Diapensia in the Alpine Zone

I got a call from two women this time, women who ran the Summit Steward program. They told me about the alpine plants, how the two of them had both done it for years – the hiking, camping, enduring harsh weather.

I was stunned, and incredibly inspired.

They said that they understood we had more concerns as women, but that those circumstances were rare.

If they could do it, well, why couldn’t I? We hung up and I got a call back three minutes later, they offered me the job

I accepted, and would return for a total of 3 seasons. It truly changed my life, and gave me confidence I didn’t know I had in me.
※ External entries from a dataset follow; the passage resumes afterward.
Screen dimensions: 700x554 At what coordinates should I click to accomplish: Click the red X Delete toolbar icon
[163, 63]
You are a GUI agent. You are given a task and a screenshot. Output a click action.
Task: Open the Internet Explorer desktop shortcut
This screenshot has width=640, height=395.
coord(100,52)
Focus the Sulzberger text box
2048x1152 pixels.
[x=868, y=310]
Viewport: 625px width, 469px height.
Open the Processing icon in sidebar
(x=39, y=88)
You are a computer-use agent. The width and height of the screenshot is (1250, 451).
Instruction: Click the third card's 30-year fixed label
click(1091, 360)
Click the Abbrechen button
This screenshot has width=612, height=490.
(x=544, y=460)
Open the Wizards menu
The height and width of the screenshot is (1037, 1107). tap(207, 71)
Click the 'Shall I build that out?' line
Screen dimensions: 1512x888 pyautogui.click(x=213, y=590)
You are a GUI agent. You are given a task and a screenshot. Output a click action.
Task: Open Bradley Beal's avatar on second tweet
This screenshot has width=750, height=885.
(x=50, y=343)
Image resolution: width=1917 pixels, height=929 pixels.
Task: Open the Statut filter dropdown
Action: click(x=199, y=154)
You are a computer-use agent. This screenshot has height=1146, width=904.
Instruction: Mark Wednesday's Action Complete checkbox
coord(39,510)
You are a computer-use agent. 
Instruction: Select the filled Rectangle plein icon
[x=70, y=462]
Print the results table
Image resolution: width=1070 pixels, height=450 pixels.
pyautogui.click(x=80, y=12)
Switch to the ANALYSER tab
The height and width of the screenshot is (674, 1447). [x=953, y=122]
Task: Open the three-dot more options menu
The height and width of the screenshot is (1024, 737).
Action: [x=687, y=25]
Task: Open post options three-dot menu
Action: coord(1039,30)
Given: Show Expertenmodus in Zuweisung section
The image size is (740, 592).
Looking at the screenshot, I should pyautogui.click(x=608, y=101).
If I had been interviewed by men, I don’t think I would have accepted the job.

Representation matters.

Looking back, it is ridiculous that I was so intimidated by Tyler and Matt. They are hardly the macho type, but the fact that they were both men and that the position had only been held by men for the past several years felt like a huge barrier.

Summit Steward Coordinator Kayla, and Julia (who was the Adirondack Mountain Club’s Education Director at the time), were the first strong bad-ass hiking women and outdoor leaders I’d ever met.

It made all the difference.

Does going into the woods alone scare me? It used to, but not anymore. I’ve spent weeks backpacking alone, climbed High Peaks at 2:00 in the morning for bird surveys, and regularly venture out for local sunset or sunrise hikes. I know I’m accepting the risks of solo hiking, but its risks that are the same for men.

I do still hesitate, question my own capabilities. It’s hard to unlearn what we’ve been taught. But back in the parking lot at the end of that twisting dirt road, the hesitation is gone.

Soon I am flying, skis glide in rhythms of white. I can’t believe I get to do this, it’s only my second winter on skis and the speed still astonishes me. A dark shape bounds across the trail before me, a mink.

I ski until the trail gets too steep, then stash my skis and change into hiking boots and snowshoes for the last four miles. When I reach the summit it is buried in a blanket of white, swept over by wind. 

A few days later I pull on micro-spikes and strap snowshoes to my pack to head up a 3950 ft peak.

It’s the kind of solo adventuring I never would have dreamed I could do three years ago, but it turns out the only person I had to prove wrong was myself. Barriers to outdoor sports are very real, but societal expectations can be unlearned.

So if anyone is out there, thinking that they could never do this, you can. There is space for us, and we belong in the outdoor industry just like everyone else. There are more challenges, and more hurdles. But there are truly inspiring people from marginalized groups out there making it happen.

I don’t know how to fix the “Adventure Gap”, or the bigotry in our towns, but I do know that we are capable of everything the straight white adventuring men are capable of. That we belong out there, just like everyone else. 

I hope that one day soon we will see more diversity in our wild spaces, more welcoming rural communities, and more people who “aren’t the type” proving that we are.